Blame it on the fact that I’m reading Isaac Asimov at the moment, but I have a theory stuck in my head. Bear with me since I’m not a sciencebrain, but there was something in there about how you can either have one Universe or infinite Universes, but it doesn’t make sense to have two. If you have two, there must be an infinite amount, because any other finite number is ridiculous.
Which is why I’m going insane. We’re on deadline here at work and we’ve been catching stupid mistakes all week, exponentially more frequent the more stressed and tired we all are. So I started reading a circ (magazine-speak for a circulated copy of a story we’re working on) and caught exactly one mistake – a missing “e” at the end of “the. Easy enough.

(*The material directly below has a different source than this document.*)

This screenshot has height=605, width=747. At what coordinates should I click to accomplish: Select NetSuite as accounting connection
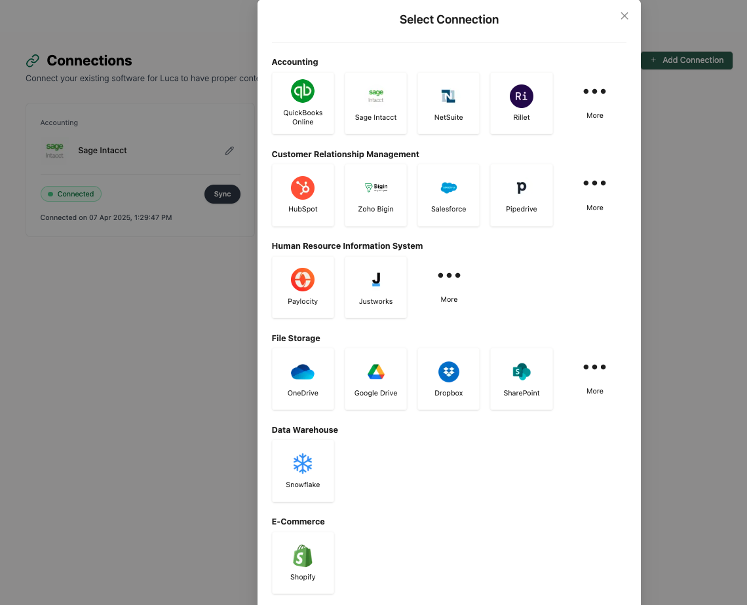448,103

Then for a lark, I read it again, paying special attention to the captions on the product images. Then I caught another mistake, an “a” where one did not belong.
Then I read it standing UP, because I was convinced a change of venue would help. I caught another one – “deskop” instead of “desktop”.
This is when Asimov’s Universes occurred to me.
So I read it three more times, and caught two more mistakes.
According to Asimov, I could read it for infinity and catch an infinite amount of mistakes. With an infinite amount of monkeys. And eventually, the story on imaging essentials would turn into Hamlet.
So I handed the circ back to my boss and threw my hands up and let the chips (and the infinite mistakes and the monkeys flinging infinite amounts of poo around) fall where they may.
Asimov is great, but Dad and Stuart are speeding over the Queensboro, two shining knights to sweep me away from work, and they’re going to take me for hamburgers and then to Rhode Island. So I’m throwing in the towel, giving up the ghost, and other expressions as well. Take THAT, Isaac.